Time to Cash In the Cashman


First of all, let’s leave aside, for the time being, the question of how much of the blame for the Yankees’ recent postseason debacles can be put on Joe Torre. Presumably, that question will be addressed soon and in detail when George Steinbrenner makes a decision.

Let’s also dismiss the notion that the cave-ins of the last three years should be laid on the shoulders of Alex Rodriguez. If A-Rod had been torrid in all of the Yankees’ last three postseason series, would the Yankees have won? Most likely, they’d have won one or two of those series and at least have carried into the second round.
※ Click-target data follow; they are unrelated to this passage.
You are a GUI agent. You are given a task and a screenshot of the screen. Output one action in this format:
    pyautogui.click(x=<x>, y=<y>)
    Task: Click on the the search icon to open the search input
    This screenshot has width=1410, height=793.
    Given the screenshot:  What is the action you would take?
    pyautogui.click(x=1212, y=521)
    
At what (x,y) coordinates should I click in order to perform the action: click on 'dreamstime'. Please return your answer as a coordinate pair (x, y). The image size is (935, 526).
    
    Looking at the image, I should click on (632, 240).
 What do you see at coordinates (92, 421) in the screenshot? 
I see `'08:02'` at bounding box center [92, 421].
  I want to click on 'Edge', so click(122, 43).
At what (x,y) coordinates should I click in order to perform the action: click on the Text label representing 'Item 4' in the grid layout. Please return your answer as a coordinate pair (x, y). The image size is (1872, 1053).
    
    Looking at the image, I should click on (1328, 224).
But the Yankees’ failure in the last three postseasons hasn’t been A-Rod’s fault. Study the stats below, comparing Rodriguez’s career postseason games, up to and including this year, with Yogi Berra’s postseason games through the 1953 World Series and “Mr. October” Reggie Jackson’s just prior to the 1977 World Series.

A-Rod: 39 games, 41 hits, 147 at-bats, 7 HRs, 17 RBI, and a batting average of .279.

Yogi: 40 games, 38 hits, 146 at-bats, 6 HRs, 14 RBI, and a .260 average.

Reggie: 37 games, 34 hits, 134 at-bats, 5 HRs, 16 RBI, and a .253 average.

The point of the comparison is not to diminish Yogi’s or Reggie’s achievements, but to put A-Rod’s into focus. As amazing as it seems, at similar points in their careers, neither Berra or Jackson had done as well in the postseason as Rodriguez has now, but no one was pointing fingers at them. At this stage, Yogi already owned six World Series rings and Reggie had three, all with the Oakland A’s. Both could (and in fact frequently did) thank their teams’ superior pitching for their good fortune.

In Yogi’s case, it was only after the 1955 and 1956 World Series—in which he batted a collective .388, with four home runs and 12 RBIs—that he was acknowledged as a great postseason performer. In Reggie’s case, it wasn’t until his three home runs in the sixth and final game of the 1977 World Series that his legend was born.

Looked at from another perspective, would A-Rod have been the goat if the Yankees had gone into their last three postseasons with Whitey Ford, Allie Reynolds, Vic Raschi, and Ed Lopat in the rotation? Not likely.

Which brings us to the obvious crux of the Yankees’ problem. Year after year, the Yankees have gone into the postseason with overwhelming hitting but pitching vastly inferior to that of their opponents. The last three years sums it all up:

In 2005, the Yankees ranked second in runs scored, but only 22nd in ERA. Their opponents, the Angels, were ranked 11th in scoring and fifth in ERA.

In 2006, the Yanks were first in scoring and 22nd in ERA, while the Tigers were eighth in scoring and first in ERA.

And this year, the Yankees were again first in scoring, but 17th in ERA. The Indians, meanwhile, were eighth in scoring and fifth in ERA.

It is not, as the mythmakers would have it, that pitching is “75 percent of the game,” or whatever. As the old Alabama left-hander Bob Veale once said, “Good pitching stops good hitting every time. And vice versa.” Rather, it’s that the effect of pitching in the postseason is exaggerated. The team with better starters usually enters the playoffs with its bullpen better rested and its rotation set, and its relievers can be used more often and can be matched more easily in key situations against their opponents’ best hitters. (Do we see the heads of Yankee fans bobbing up and down in recognition of this syndrome?)

As has been the case with the Yankees every year since 2001, when Roger Clemens went 20-3, the Yankees went into this year’s playoffs without a genuine ace in the starting rotation. The closest thing they’ve had was Chien-Ming Wang, and so thin was their rotation heading into the Division Series with Cleveland that he was pressed into duty in the fourth game on just three days’ rest. How bad was the Yankees’ bullpen? Put it this way: subtract Joba Chamberlain and the Yankees might have switched bullpens with the Mets and actually traded up.

This is not an argument for keeping Joe Tore, but it certainly puts the ineptitude of general manager Brian Cashman in high relief. We all know Freud’s definition of insanity; with the Yankees, doing the wrong things over and over again and expecting different results is called policy.